The term “validation” refers to the systematic checking of whether data, inputs, API calls, configurations, or results comply with defined rules, specifications, and business objectives. Objectives include ensuring data quality, detecting errors early, meeting compliance requirements, and stabilizing downstream processes.
In practice, two meanings are common: (1) data/input validation during operations (focus of this entry) and (2) system/process validation in regulated industries (documented evidence that software performs reliably for its intended use).
Data type and required-field checks: Ensure mandatory fields are populated and values match expected types.
Range and threshold checks: Min/max validation, allowed intervals, allow/deny lists.

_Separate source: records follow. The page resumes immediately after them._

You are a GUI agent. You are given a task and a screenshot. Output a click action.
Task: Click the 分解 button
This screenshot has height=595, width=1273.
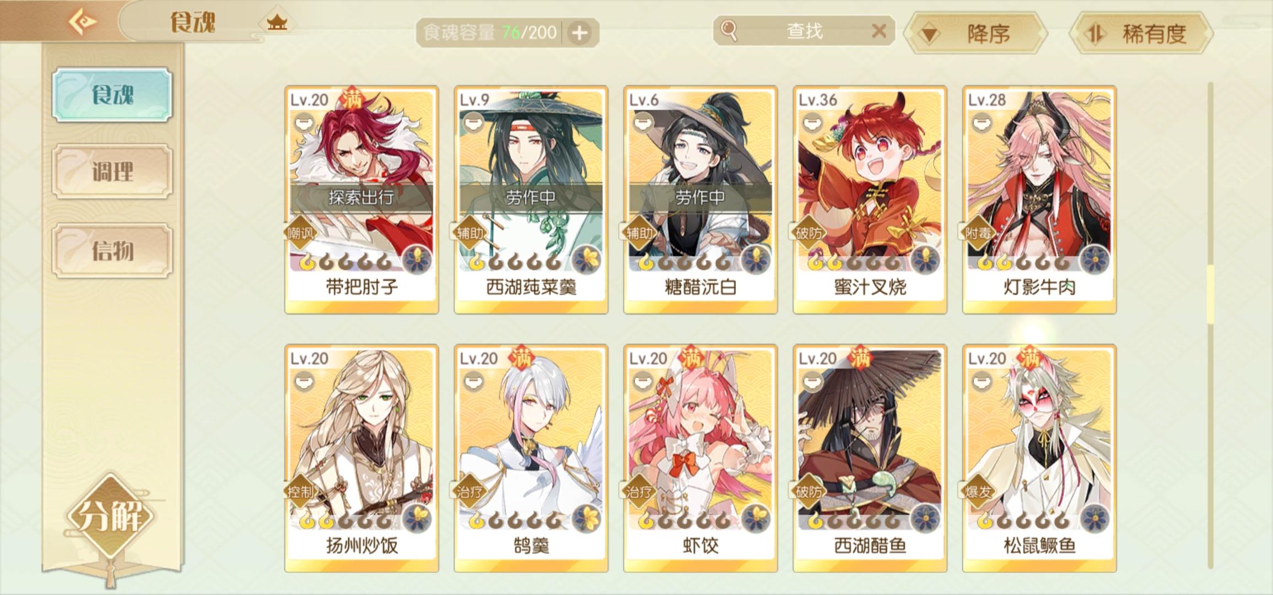click(110, 516)
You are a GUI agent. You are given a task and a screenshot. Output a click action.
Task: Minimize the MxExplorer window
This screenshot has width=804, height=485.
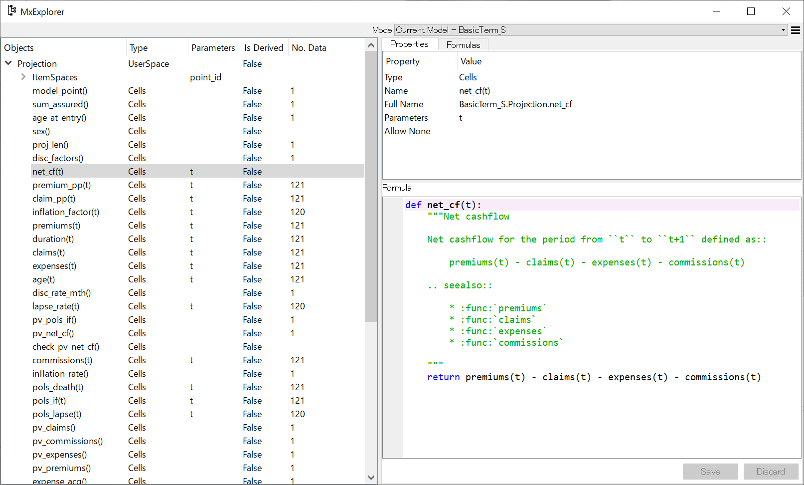coord(717,11)
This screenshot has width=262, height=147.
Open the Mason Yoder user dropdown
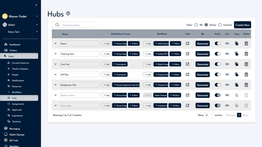pyautogui.click(x=37, y=17)
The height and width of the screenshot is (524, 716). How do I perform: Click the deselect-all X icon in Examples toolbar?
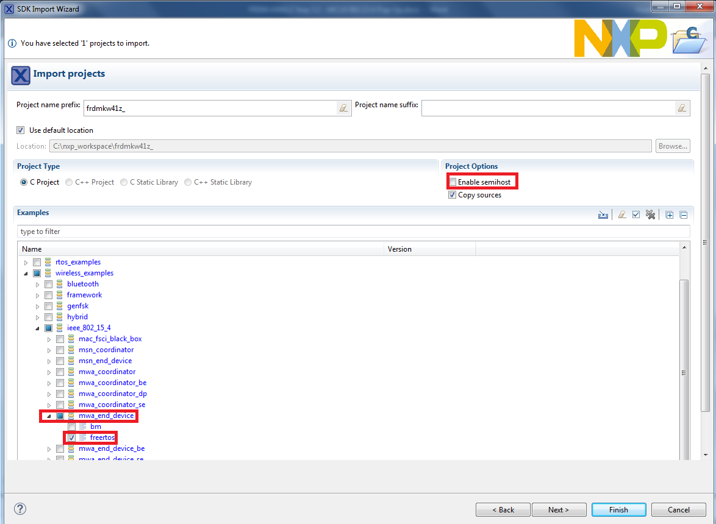650,214
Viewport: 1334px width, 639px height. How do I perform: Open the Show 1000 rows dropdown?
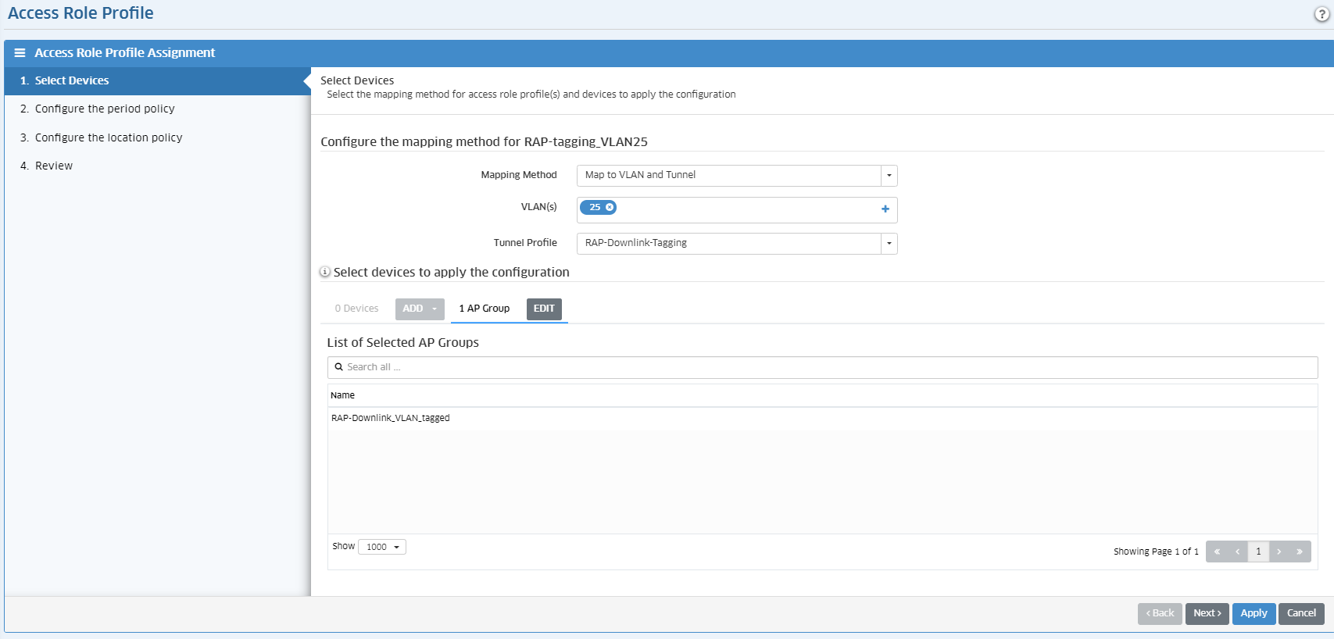pos(382,547)
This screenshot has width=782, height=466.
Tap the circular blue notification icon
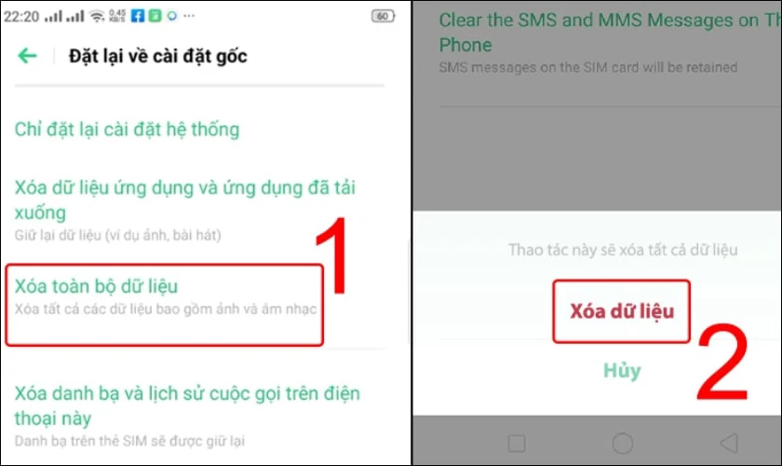[x=172, y=16]
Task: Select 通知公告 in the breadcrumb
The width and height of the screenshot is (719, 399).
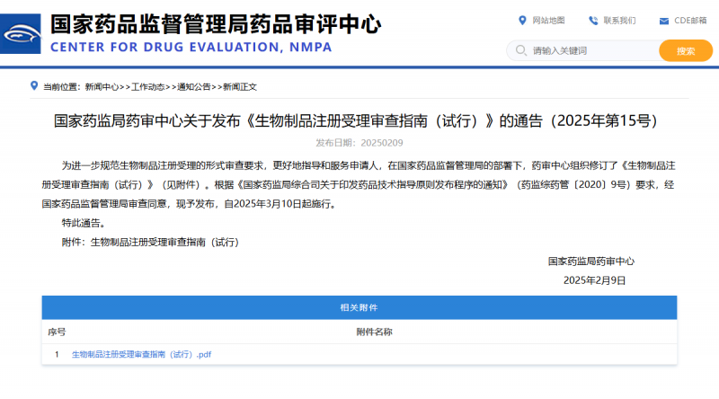Action: click(x=194, y=87)

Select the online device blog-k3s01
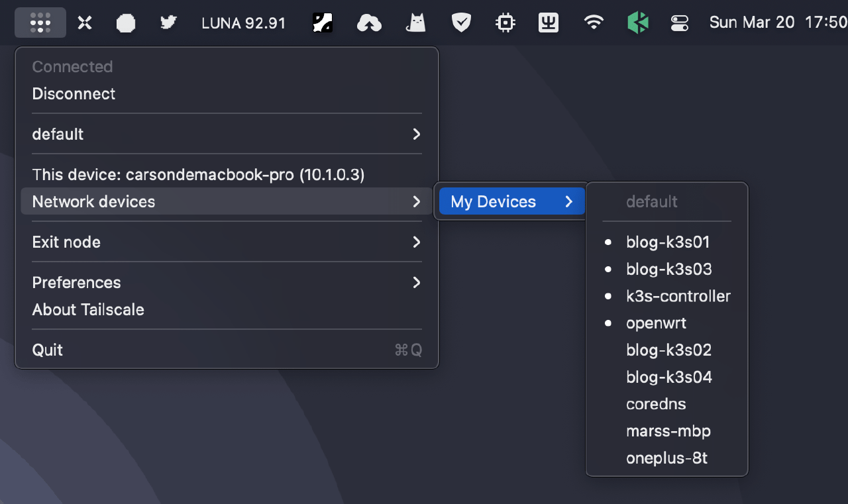pyautogui.click(x=668, y=242)
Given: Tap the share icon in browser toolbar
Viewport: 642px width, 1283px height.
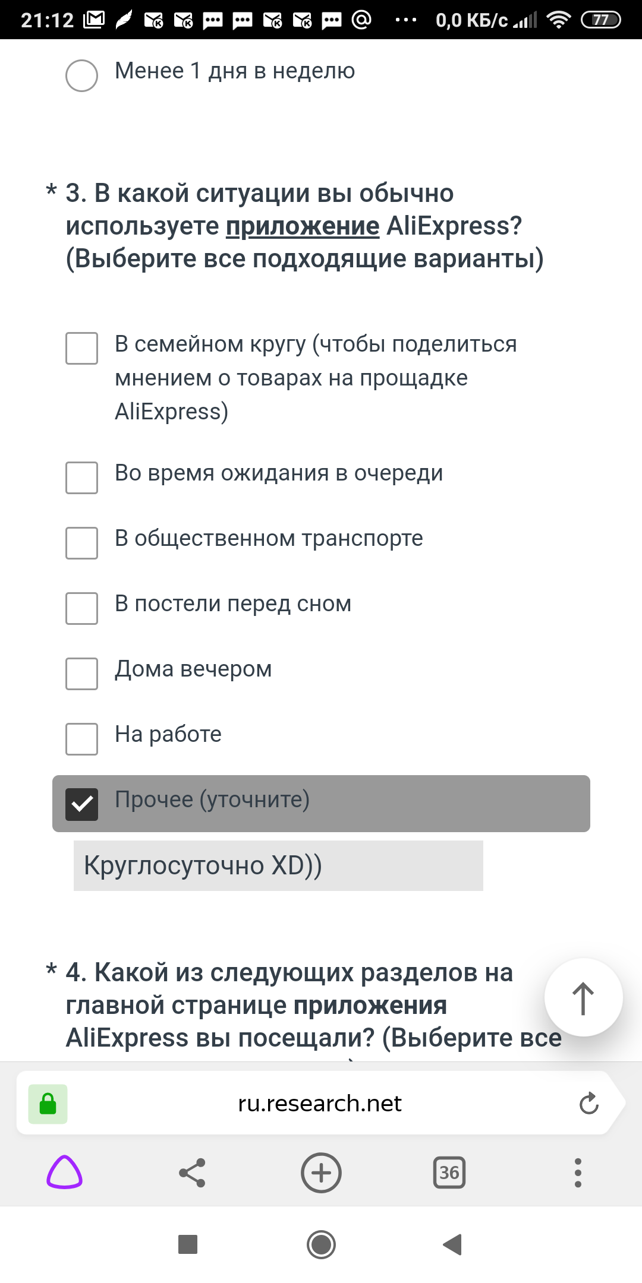Looking at the screenshot, I should (x=192, y=1173).
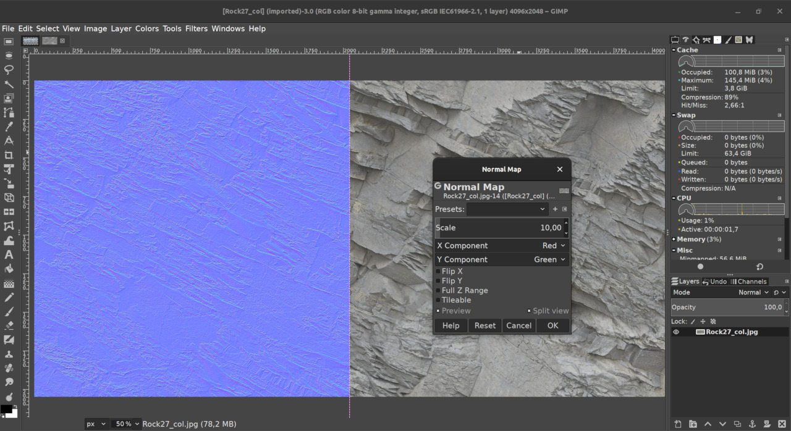This screenshot has height=431, width=791.
Task: Click OK to apply the Normal Map
Action: click(552, 325)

Format and syntax checks: Regular expressions and checksums (e.g., email, phone, IBAN, VAT ID).
Consistency and cross-field checks: Logical dependencies such as start date ≤ end date, ZIP↔city, currency↔country.
Business rules validation: Rule engines (e.g., DMN), decision trees, and policies for domain-specific constraints.
Schema and interface validation: Validate against JSON Schema, XML/XSD, or OpenAPI; manage schema versions.
Duplicate and uniqueness checks: Detect duplicates (fuzzy matching) and enforce unique keys.
Master data and address validation: Cross-check with reference directories (e.g., postal databases) and company IDs.
File and document validation: MIME type, file size, malware scanning, signature and timestamp verification.
Localization and time validation: Time zones, calendar rules, country-specific formats.
Real-time vs. batch validation: Inline form feedback, server-side checks, ETL gatekeeping.
Error handling and user feedback: Clear error messages, correction hints, validation tooltips.
Logging, monitoring, and audit trail: Traceability of checks for compliance and quality assurance.
Rule management and versioning: No/low-code editors, test cases/sandboxes, approval workflows (four-eyes principle).
Quarantine and exception workflows: Route invalid records for review and controlled approval.
A CRM enforces required fields and email format when creating a lead, providing instant inline feedback.
An ERP blocks a purchase order if the delivery date is earlier than the order date or the currency conflicts with the tenant’s settings.
An e-commerce checkout validates IBAN via checksum and rejects invalid entries before payment processing.
An ETL pipeline validates incoming records against a JSON schema; invalid records are quarantined and reported.
An API gateway validates requests against an OpenAPI spec and returns structured error messages on violations.
A DMS verifies qualified electronic signatures and timestamps for uploaded documents.
A pharma company documents IQ/OQ/PQ to demonstrate that a LIMS reliably serves its intended use (system validation).